**What you will do**
Return each line below that contains the word "Instruction", copying those lines in full.

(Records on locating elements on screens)
________________

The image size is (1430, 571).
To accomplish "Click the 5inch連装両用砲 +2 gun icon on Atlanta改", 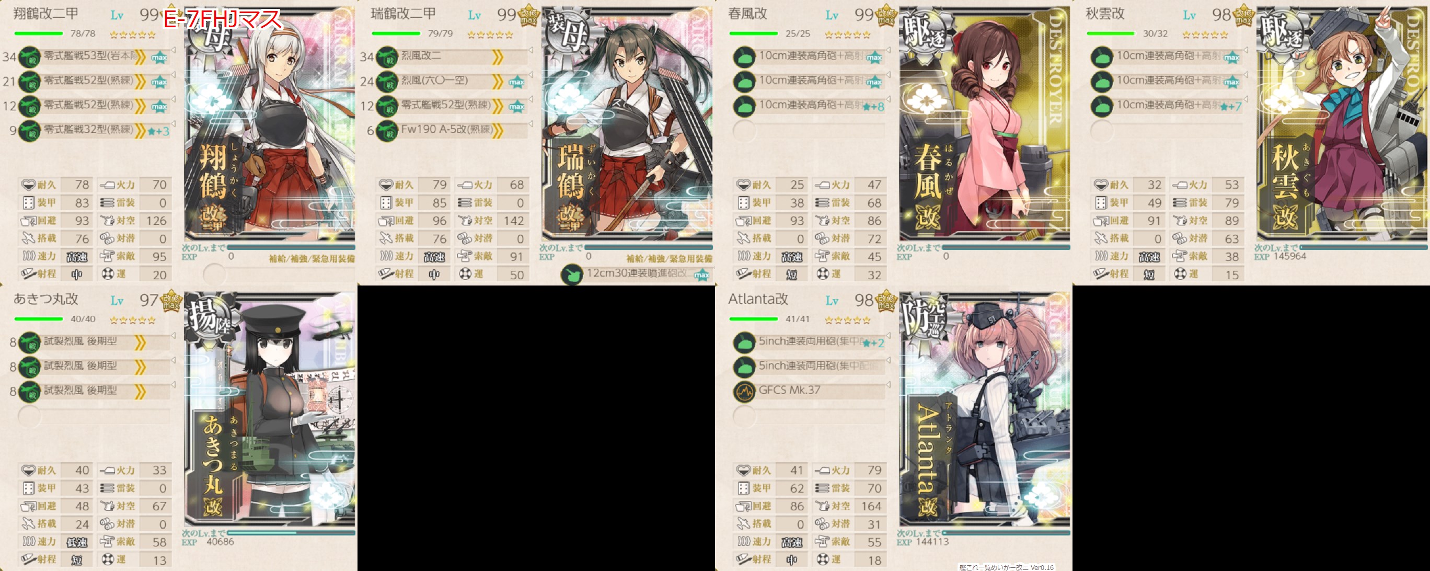I will point(744,343).
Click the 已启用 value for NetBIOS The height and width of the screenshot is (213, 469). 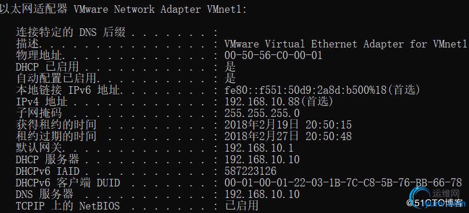tap(242, 206)
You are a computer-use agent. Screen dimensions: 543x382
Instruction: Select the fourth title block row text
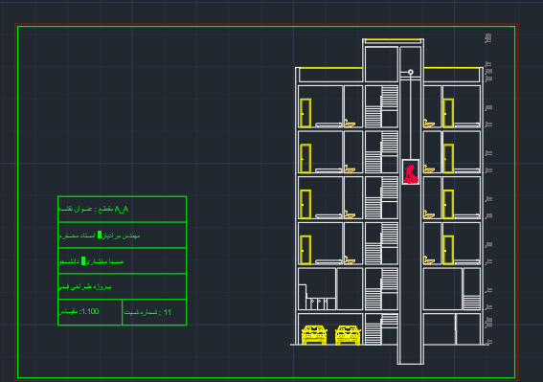click(85, 287)
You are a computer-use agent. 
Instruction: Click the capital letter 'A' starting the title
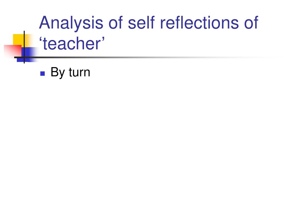[x=45, y=22]
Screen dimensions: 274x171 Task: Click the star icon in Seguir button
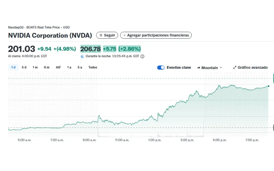tap(101, 35)

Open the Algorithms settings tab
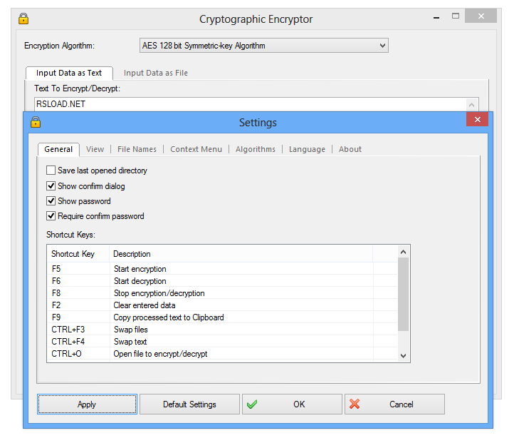(x=255, y=149)
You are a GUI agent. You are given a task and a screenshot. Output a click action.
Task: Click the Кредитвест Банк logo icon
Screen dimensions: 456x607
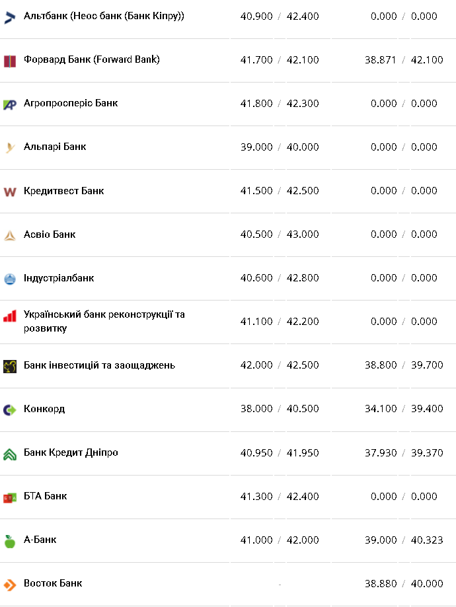(x=10, y=192)
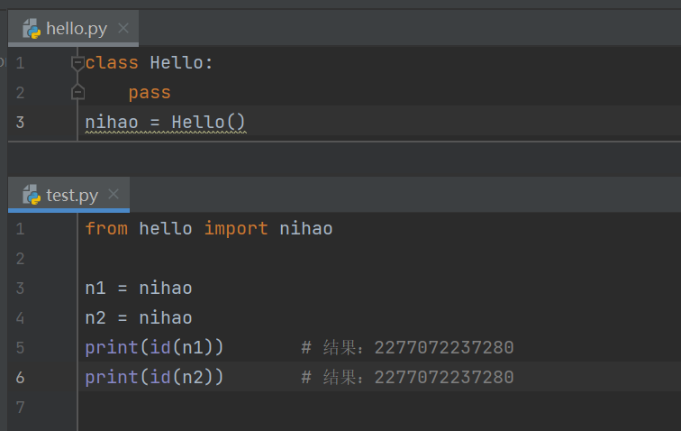
Task: Close the test.py editor tab
Action: click(114, 195)
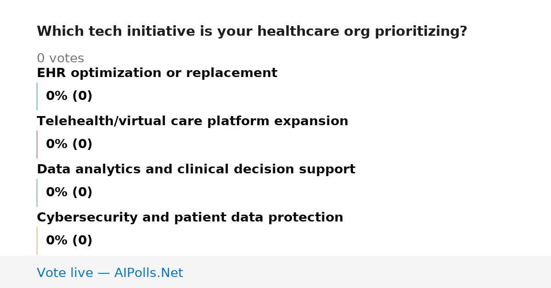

________________

**Result of this task**
Instruction: Select the fourth title block row text
Instruction: Click the capital letter 'A' starting the title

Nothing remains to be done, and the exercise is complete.